◆ Work instructions: Every entry should be returned exactly. Omit none of them.

◆ Data shown:
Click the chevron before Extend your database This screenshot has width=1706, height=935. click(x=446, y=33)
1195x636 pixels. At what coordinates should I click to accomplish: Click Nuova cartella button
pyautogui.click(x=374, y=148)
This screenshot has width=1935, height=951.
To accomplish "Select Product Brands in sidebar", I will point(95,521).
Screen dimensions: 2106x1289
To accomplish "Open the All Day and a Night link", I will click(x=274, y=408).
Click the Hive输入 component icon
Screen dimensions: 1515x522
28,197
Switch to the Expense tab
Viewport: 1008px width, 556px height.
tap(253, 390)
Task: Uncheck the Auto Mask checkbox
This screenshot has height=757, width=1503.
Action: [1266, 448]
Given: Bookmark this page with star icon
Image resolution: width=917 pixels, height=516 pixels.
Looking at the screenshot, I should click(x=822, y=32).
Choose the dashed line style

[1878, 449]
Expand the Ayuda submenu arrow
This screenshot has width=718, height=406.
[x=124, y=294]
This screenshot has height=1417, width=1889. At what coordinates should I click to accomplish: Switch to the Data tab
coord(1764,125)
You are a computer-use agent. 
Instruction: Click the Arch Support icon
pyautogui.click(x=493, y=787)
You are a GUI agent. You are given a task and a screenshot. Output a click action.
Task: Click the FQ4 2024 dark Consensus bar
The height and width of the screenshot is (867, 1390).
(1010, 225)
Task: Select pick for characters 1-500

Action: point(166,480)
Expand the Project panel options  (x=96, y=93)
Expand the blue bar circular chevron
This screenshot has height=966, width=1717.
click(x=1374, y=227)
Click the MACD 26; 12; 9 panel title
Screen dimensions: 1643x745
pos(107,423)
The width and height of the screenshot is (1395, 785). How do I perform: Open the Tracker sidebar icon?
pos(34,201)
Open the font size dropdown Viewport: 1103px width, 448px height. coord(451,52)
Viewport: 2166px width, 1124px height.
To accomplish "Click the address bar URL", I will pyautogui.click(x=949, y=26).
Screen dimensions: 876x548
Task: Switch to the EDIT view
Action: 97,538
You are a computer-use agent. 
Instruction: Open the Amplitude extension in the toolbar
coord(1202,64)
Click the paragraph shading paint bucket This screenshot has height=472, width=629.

◆ Solution for this exercise:
Click the chevron before Extend your database This screenshot has width=1706, height=935. click(x=446, y=33)
1195x636 pixels. At what coordinates should I click to accomplish: Click Nuova cartella button
pyautogui.click(x=374, y=148)
This screenshot has width=1935, height=951.
To accomplish "Select Product Brands in sidebar", I will point(95,521).
Screen dimensions: 2106x1289
To accomplish "Open the All Day and a Night link", I will click(x=274, y=408).
Click the Hive输入 component icon
Screen dimensions: 1515x522
28,197
Switch to the Expense tab
Viewport: 1008px width, 556px height.
tap(253, 390)
Task: Uncheck the Auto Mask checkbox
This screenshot has height=757, width=1503.
Action: [1266, 448]
Given: Bookmark this page with star icon
Image resolution: width=917 pixels, height=516 pixels.
Looking at the screenshot, I should click(x=822, y=32).
Choose the dashed line style

[1878, 449]
Expand the Ayuda submenu arrow
This screenshot has width=718, height=406.
[x=124, y=294]
This screenshot has height=1417, width=1889. At what coordinates should I click to accomplish: Switch to the Data tab
coord(1764,125)
You are a computer-use agent. 
Instruction: Click the Arch Support icon
pyautogui.click(x=493, y=787)
You are a GUI agent. You are given a task and a screenshot. Output a click action.
Task: Click the FQ4 2024 dark Consensus bar
The height and width of the screenshot is (867, 1390).
(1010, 225)
Task: Select pick for characters 1-500

Action: point(166,480)
Expand the Project panel options  (x=96, y=93)
Expand the blue bar circular chevron
This screenshot has height=966, width=1717.
click(x=1374, y=227)
Click the MACD 26; 12; 9 panel title
Screen dimensions: 1643x745
pos(107,423)
The width and height of the screenshot is (1395, 785). How do I perform: Open the Tracker sidebar icon?
pos(34,201)
Open the font size dropdown Viewport: 1103px width, 448px height. coord(451,52)
Viewport: 2166px width, 1124px height.
To accomplish "Click the address bar URL", I will pyautogui.click(x=949, y=26).
Screen dimensions: 876x548
Task: Switch to the EDIT view
Action: 97,538
You are a computer-use agent. 
Instruction: Open the Amplitude extension in the toolbar
coord(1202,64)
Click the paragraph shading paint bucket This screenshot has height=472, width=629.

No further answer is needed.